TASK STATEMENT:
State how many lines in the listing below contain the word "beside", with no other words.
*** THE DATA
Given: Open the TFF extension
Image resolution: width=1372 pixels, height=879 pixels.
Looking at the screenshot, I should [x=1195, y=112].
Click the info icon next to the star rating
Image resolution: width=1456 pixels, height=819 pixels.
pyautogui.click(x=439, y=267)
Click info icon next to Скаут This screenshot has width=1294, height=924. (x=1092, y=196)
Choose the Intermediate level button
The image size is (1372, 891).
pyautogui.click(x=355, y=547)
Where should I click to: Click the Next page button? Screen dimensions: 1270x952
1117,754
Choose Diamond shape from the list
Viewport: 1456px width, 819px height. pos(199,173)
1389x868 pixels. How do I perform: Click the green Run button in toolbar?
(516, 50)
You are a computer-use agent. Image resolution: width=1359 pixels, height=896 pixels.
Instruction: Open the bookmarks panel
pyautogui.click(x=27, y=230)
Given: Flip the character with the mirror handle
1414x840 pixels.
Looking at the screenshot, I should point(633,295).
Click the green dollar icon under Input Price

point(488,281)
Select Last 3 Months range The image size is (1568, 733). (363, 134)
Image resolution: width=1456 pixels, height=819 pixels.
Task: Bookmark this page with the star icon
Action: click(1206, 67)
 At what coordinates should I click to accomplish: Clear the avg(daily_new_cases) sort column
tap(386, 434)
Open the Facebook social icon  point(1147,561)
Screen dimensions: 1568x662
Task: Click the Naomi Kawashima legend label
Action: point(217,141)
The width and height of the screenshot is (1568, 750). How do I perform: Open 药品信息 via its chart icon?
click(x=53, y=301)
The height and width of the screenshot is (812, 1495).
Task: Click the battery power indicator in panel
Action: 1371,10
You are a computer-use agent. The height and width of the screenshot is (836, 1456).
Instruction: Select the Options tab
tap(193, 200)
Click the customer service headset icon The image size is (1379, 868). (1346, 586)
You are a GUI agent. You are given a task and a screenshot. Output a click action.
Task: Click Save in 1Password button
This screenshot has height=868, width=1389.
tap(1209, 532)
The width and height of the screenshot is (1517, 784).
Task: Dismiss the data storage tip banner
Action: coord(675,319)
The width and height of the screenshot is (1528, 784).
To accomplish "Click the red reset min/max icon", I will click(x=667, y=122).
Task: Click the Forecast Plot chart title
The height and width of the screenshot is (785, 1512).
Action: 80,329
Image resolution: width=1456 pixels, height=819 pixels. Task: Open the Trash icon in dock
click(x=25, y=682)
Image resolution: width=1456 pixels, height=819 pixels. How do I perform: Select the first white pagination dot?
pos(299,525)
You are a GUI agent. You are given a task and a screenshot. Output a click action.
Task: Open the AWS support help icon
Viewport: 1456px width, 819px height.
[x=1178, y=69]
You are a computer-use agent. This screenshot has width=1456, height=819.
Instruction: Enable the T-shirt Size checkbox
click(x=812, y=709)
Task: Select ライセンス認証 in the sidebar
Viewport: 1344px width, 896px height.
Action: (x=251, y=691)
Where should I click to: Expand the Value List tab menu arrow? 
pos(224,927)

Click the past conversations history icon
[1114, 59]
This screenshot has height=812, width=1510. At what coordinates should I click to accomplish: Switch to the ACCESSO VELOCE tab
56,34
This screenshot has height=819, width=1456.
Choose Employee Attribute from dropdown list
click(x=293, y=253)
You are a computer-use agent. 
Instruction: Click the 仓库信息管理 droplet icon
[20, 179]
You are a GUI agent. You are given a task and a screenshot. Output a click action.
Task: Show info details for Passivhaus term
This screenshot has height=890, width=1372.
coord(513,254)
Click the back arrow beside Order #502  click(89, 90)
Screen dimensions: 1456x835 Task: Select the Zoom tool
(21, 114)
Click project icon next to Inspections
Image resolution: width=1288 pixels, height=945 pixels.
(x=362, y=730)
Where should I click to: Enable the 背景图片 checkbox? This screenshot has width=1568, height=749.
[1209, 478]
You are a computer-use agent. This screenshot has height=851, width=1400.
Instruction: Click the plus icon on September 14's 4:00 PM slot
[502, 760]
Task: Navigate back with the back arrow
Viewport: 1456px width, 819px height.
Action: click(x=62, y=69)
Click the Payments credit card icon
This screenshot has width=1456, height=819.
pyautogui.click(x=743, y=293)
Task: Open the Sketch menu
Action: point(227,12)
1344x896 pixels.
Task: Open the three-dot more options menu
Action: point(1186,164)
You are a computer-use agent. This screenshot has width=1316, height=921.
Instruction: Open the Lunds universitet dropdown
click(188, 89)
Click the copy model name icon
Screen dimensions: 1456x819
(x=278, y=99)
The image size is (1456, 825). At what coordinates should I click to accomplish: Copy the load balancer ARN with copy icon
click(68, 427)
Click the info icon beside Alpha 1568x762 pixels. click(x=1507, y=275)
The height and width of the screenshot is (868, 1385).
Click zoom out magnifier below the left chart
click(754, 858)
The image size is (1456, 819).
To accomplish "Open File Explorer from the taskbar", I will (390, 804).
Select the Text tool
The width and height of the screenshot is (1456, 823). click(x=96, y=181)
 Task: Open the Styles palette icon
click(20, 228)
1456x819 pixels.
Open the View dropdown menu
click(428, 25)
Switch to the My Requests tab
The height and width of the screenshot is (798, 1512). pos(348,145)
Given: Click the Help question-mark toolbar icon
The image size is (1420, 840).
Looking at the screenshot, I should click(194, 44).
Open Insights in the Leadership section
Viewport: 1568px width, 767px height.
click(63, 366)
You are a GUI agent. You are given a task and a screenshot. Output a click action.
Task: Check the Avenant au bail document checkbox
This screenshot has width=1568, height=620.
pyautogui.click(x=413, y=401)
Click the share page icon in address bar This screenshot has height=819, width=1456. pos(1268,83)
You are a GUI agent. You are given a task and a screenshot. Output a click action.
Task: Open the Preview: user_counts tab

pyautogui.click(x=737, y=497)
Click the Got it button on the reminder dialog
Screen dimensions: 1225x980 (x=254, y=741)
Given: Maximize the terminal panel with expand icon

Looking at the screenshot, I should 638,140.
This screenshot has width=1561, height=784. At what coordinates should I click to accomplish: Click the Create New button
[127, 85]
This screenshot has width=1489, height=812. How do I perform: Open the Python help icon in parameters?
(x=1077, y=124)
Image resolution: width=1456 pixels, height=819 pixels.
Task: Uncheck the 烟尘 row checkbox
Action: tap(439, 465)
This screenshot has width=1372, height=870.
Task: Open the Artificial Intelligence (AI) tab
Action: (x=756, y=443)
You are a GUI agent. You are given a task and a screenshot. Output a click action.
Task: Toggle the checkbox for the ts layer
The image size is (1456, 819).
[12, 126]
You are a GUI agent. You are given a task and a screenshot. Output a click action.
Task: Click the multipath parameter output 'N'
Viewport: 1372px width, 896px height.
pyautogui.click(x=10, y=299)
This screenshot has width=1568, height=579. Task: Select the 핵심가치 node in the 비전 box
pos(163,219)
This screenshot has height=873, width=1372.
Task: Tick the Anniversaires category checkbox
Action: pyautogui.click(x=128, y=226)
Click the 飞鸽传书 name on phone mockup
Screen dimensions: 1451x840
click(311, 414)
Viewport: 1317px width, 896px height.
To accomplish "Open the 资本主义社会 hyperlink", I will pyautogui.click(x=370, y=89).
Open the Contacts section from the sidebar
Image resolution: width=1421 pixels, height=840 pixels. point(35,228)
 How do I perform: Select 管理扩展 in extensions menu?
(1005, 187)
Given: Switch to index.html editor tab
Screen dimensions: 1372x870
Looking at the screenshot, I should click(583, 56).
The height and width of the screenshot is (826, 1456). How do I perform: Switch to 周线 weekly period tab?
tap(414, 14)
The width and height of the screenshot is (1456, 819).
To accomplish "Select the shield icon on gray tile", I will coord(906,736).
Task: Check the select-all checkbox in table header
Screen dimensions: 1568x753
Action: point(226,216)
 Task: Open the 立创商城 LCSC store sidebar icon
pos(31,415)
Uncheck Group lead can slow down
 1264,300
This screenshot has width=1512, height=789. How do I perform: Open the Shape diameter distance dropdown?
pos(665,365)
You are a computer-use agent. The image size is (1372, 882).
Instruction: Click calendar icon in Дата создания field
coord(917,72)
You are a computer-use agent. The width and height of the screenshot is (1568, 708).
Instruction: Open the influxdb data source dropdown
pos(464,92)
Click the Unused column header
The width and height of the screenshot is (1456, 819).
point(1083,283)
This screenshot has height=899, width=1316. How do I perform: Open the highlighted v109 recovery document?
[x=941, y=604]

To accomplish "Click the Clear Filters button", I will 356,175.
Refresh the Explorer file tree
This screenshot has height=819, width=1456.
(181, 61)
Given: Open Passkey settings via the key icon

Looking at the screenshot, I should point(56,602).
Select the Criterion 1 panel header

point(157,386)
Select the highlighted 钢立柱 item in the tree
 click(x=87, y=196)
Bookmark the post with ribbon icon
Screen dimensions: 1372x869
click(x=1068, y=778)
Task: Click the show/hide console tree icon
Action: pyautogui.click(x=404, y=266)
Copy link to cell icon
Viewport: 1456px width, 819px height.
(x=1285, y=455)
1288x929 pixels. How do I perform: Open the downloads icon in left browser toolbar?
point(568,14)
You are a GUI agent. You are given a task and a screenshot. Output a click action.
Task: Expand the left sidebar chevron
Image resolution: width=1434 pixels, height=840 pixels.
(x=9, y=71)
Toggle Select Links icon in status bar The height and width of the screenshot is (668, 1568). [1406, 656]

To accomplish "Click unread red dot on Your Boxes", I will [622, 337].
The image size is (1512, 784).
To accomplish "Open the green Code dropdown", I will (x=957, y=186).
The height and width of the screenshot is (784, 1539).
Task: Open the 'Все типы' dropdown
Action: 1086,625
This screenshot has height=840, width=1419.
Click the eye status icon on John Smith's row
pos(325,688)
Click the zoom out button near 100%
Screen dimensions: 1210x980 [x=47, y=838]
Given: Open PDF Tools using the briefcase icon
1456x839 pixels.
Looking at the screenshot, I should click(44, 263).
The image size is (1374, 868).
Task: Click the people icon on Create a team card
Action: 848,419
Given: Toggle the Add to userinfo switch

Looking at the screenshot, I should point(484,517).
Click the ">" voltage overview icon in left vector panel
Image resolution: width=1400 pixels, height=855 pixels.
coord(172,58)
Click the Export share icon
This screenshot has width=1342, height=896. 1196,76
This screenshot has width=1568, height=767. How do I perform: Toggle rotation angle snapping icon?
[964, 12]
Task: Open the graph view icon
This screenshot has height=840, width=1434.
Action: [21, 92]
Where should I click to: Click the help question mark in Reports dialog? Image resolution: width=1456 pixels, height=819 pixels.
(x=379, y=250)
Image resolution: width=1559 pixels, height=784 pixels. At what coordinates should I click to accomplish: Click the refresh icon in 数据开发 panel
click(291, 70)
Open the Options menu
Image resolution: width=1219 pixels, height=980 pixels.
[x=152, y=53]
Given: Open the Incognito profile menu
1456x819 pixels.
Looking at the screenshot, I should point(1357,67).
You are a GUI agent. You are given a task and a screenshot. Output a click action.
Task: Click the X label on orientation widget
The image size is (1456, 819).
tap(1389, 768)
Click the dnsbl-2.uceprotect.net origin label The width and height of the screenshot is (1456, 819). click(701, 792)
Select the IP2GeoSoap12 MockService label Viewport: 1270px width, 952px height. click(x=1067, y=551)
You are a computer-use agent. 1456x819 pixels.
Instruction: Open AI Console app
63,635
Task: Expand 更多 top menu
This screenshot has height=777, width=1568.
******
TASK OUTPUT:
2